[Dataset entries]
· · ·

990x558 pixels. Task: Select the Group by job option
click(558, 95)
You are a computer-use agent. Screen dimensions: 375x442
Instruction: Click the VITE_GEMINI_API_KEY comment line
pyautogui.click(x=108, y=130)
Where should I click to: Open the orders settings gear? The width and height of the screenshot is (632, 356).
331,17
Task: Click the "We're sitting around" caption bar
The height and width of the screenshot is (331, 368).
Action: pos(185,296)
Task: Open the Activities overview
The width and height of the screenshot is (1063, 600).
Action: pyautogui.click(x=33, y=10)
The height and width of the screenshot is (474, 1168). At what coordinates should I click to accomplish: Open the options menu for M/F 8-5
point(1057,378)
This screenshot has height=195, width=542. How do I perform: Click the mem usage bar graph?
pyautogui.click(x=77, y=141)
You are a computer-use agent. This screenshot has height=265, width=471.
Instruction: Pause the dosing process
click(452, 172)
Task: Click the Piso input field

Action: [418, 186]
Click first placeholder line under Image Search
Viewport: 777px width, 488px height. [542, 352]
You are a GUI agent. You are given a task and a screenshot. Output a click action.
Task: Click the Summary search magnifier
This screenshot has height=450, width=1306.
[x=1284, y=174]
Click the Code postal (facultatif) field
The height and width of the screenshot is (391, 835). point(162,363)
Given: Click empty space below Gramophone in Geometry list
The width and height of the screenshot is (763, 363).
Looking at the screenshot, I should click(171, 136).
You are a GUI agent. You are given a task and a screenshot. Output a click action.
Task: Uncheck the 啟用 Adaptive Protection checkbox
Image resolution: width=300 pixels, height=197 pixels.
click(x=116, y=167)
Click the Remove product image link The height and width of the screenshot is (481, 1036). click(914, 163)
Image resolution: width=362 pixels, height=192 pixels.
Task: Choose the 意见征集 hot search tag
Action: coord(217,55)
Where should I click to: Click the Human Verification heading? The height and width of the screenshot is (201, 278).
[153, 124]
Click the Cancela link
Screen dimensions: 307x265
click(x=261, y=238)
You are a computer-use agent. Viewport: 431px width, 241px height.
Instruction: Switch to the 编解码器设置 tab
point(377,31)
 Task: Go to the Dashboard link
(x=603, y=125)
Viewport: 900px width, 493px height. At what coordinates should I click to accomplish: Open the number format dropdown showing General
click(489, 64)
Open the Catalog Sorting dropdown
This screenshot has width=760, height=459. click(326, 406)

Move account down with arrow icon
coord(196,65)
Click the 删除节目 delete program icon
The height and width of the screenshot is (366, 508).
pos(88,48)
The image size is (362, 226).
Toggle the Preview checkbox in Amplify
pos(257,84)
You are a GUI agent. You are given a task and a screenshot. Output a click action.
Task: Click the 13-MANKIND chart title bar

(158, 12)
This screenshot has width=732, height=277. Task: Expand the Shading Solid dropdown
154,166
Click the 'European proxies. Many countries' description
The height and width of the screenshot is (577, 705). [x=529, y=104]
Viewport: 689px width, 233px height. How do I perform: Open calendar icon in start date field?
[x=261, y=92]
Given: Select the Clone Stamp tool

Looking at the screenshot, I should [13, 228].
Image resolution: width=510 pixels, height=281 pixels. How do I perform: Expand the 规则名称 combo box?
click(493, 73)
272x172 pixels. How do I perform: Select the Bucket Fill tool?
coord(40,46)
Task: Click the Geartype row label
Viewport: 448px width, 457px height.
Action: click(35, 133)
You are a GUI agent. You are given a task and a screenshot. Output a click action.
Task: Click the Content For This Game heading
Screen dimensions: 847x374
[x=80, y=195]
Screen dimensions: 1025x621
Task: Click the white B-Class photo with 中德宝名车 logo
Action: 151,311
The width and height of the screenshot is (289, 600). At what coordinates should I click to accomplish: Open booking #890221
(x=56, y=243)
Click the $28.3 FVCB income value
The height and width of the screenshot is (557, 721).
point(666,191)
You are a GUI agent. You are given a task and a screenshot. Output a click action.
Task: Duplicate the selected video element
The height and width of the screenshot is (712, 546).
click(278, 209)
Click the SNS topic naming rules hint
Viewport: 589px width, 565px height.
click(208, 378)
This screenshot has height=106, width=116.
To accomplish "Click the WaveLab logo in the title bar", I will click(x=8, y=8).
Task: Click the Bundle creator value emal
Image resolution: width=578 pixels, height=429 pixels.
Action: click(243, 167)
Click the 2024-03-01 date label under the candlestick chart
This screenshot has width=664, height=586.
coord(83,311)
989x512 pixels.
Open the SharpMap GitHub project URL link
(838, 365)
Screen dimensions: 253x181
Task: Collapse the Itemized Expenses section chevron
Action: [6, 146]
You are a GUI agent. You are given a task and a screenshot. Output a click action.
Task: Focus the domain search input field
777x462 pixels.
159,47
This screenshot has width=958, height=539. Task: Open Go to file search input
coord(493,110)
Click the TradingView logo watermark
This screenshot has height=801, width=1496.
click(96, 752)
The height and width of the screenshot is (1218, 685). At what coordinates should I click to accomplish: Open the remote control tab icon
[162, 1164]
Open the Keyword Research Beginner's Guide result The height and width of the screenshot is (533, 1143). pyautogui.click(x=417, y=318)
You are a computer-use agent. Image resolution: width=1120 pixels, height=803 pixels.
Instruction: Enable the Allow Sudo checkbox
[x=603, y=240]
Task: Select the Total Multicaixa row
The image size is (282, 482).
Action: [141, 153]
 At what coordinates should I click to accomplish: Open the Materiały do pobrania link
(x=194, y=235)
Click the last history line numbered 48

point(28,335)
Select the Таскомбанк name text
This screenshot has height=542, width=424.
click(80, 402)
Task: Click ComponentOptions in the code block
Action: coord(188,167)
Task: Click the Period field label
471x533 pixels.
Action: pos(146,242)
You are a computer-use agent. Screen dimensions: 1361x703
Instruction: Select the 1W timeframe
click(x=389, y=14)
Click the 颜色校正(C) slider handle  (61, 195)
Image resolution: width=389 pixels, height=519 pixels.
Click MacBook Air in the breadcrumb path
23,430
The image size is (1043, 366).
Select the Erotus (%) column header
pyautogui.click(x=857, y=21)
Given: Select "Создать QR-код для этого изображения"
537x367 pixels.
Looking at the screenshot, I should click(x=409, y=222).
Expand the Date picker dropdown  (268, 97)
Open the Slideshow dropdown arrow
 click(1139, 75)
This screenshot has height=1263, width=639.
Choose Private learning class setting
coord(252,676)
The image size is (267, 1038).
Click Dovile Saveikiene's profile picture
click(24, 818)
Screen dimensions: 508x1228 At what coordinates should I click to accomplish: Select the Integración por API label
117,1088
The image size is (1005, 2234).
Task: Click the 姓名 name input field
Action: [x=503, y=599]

· · ·

* [EXERCISE REQUIREMENTS] The required output is the complete set of records, reproduced exactly.

* [TASK ANSWER]
990x558 pixels. Task: Select the Group by job option
click(558, 95)
You are a computer-use agent. Screen dimensions: 375x442
Instruction: Click the VITE_GEMINI_API_KEY comment line
pyautogui.click(x=108, y=130)
Where should I click to: Open the orders settings gear? The width and height of the screenshot is (632, 356).
331,17
Task: Click the "We're sitting around" caption bar
The height and width of the screenshot is (331, 368).
Action: pos(185,296)
Task: Open the Activities overview
The width and height of the screenshot is (1063, 600).
Action: pyautogui.click(x=33, y=10)
The height and width of the screenshot is (474, 1168). At what coordinates should I click to accomplish: Open the options menu for M/F 8-5
point(1057,378)
This screenshot has height=195, width=542. How do I perform: Click the mem usage bar graph?
pyautogui.click(x=77, y=141)
You are a computer-use agent. This screenshot has height=265, width=471.
Instruction: Pause the dosing process
click(452, 172)
Task: Click the Piso input field

Action: [418, 186]
Click first placeholder line under Image Search
Viewport: 777px width, 488px height. [542, 352]
You are a GUI agent. You are given a task and a screenshot. Output a click action.
Task: Click the Summary search magnifier
This screenshot has height=450, width=1306.
[x=1284, y=174]
Click the Code postal (facultatif) field
The height and width of the screenshot is (391, 835). point(162,363)
Given: Click empty space below Gramophone in Geometry list
The width and height of the screenshot is (763, 363).
Looking at the screenshot, I should click(171, 136).
You are a GUI agent. You are given a task and a screenshot. Output a click action.
Task: Uncheck the 啟用 Adaptive Protection checkbox
Image resolution: width=300 pixels, height=197 pixels.
click(x=116, y=167)
Click the Remove product image link The height and width of the screenshot is (481, 1036). click(914, 163)
Image resolution: width=362 pixels, height=192 pixels.
Task: Choose the 意见征集 hot search tag
Action: coord(217,55)
Where should I click to: Click the Human Verification heading? The height and width of the screenshot is (201, 278).
[153, 124]
Click the Cancela link
Screen dimensions: 307x265
click(x=261, y=238)
You are a computer-use agent. Viewport: 431px width, 241px height.
Instruction: Switch to the 编解码器设置 tab
point(377,31)
 Task: Go to the Dashboard link
(x=603, y=125)
Viewport: 900px width, 493px height. At what coordinates should I click to accomplish: Open the number format dropdown showing General
click(489, 64)
Open the Catalog Sorting dropdown
This screenshot has width=760, height=459. click(326, 406)

Move account down with arrow icon
coord(196,65)
Click the 删除节目 delete program icon
The height and width of the screenshot is (366, 508).
pos(88,48)
The image size is (362, 226).
Toggle the Preview checkbox in Amplify
pos(257,84)
You are a GUI agent. You are given a task and a screenshot. Output a click action.
Task: Click the 13-MANKIND chart title bar

(158, 12)
This screenshot has width=732, height=277. Task: Expand the Shading Solid dropdown
154,166
Click the 'European proxies. Many countries' description
The height and width of the screenshot is (577, 705). [x=529, y=104]
Viewport: 689px width, 233px height. How do I perform: Open calendar icon in start date field?
[x=261, y=92]
Given: Select the Clone Stamp tool

Looking at the screenshot, I should [13, 228].
Image resolution: width=510 pixels, height=281 pixels. How do I perform: Expand the 规则名称 combo box?
click(493, 73)
272x172 pixels. How do I perform: Select the Bucket Fill tool?
coord(40,46)
Task: Click the Geartype row label
Viewport: 448px width, 457px height.
Action: click(35, 133)
You are a GUI agent. You are given a task and a screenshot. Output a click action.
Task: Click the Content For This Game heading
Screen dimensions: 847x374
[x=80, y=195]
Screen dimensions: 1025x621
Task: Click the white B-Class photo with 中德宝名车 logo
Action: 151,311
The width and height of the screenshot is (289, 600). At what coordinates should I click to accomplish: Open booking #890221
(x=56, y=243)
Click the $28.3 FVCB income value
The height and width of the screenshot is (557, 721).
point(666,191)
You are a GUI agent. You are given a task and a screenshot. Output a click action.
Task: Duplicate the selected video element
The height and width of the screenshot is (712, 546).
click(278, 209)
Click the SNS topic naming rules hint
Viewport: 589px width, 565px height.
click(208, 378)
This screenshot has height=106, width=116.
To accomplish "Click the WaveLab logo in the title bar", I will click(x=8, y=8).
Task: Click the Bundle creator value emal
Image resolution: width=578 pixels, height=429 pixels.
Action: click(243, 167)
Click the 2024-03-01 date label under the candlestick chart
This screenshot has width=664, height=586.
coord(83,311)
989x512 pixels.
Open the SharpMap GitHub project URL link
(838, 365)
Screen dimensions: 253x181
Task: Collapse the Itemized Expenses section chevron
Action: [6, 146]
You are a GUI agent. You are given a task and a screenshot. Output a click action.
Task: Focus the domain search input field
777x462 pixels.
159,47
This screenshot has width=958, height=539. Task: Open Go to file search input
coord(493,110)
Click the TradingView logo watermark
This screenshot has height=801, width=1496.
click(96, 752)
The height and width of the screenshot is (1218, 685). At what coordinates should I click to accomplish: Open the remote control tab icon
[162, 1164]
Open the Keyword Research Beginner's Guide result The height and width of the screenshot is (533, 1143). pyautogui.click(x=417, y=318)
You are a computer-use agent. Image resolution: width=1120 pixels, height=803 pixels.
Instruction: Enable the Allow Sudo checkbox
[x=603, y=240]
Task: Select the Total Multicaixa row
The image size is (282, 482).
Action: [141, 153]
 At what coordinates should I click to accomplish: Open the Materiały do pobrania link
(x=194, y=235)
Click the last history line numbered 48

point(28,335)
Select the Таскомбанк name text
This screenshot has height=542, width=424.
click(80, 402)
Task: Click ComponentOptions in the code block
Action: coord(188,167)
Task: Click the Period field label
471x533 pixels.
Action: pos(146,242)
You are a computer-use agent. Screen dimensions: 1361x703
Instruction: Select the 1W timeframe
click(x=389, y=14)
Click the 颜色校正(C) slider handle  (61, 195)
Image resolution: width=389 pixels, height=519 pixels.
Click MacBook Air in the breadcrumb path
23,430
The image size is (1043, 366).
Select the Erotus (%) column header
pyautogui.click(x=857, y=21)
Given: Select "Создать QR-код для этого изображения"
537x367 pixels.
Looking at the screenshot, I should click(x=409, y=222).
Expand the Date picker dropdown  (268, 97)
Open the Slideshow dropdown arrow
 click(1139, 75)
This screenshot has height=1263, width=639.
Choose Private learning class setting
coord(252,676)
The image size is (267, 1038).
Click Dovile Saveikiene's profile picture
click(24, 818)
Screen dimensions: 508x1228 At what coordinates should I click to accomplish: Select the Integración por API label
117,1088
The image size is (1005, 2234).
Task: Click the 姓名 name input field
Action: [x=503, y=599]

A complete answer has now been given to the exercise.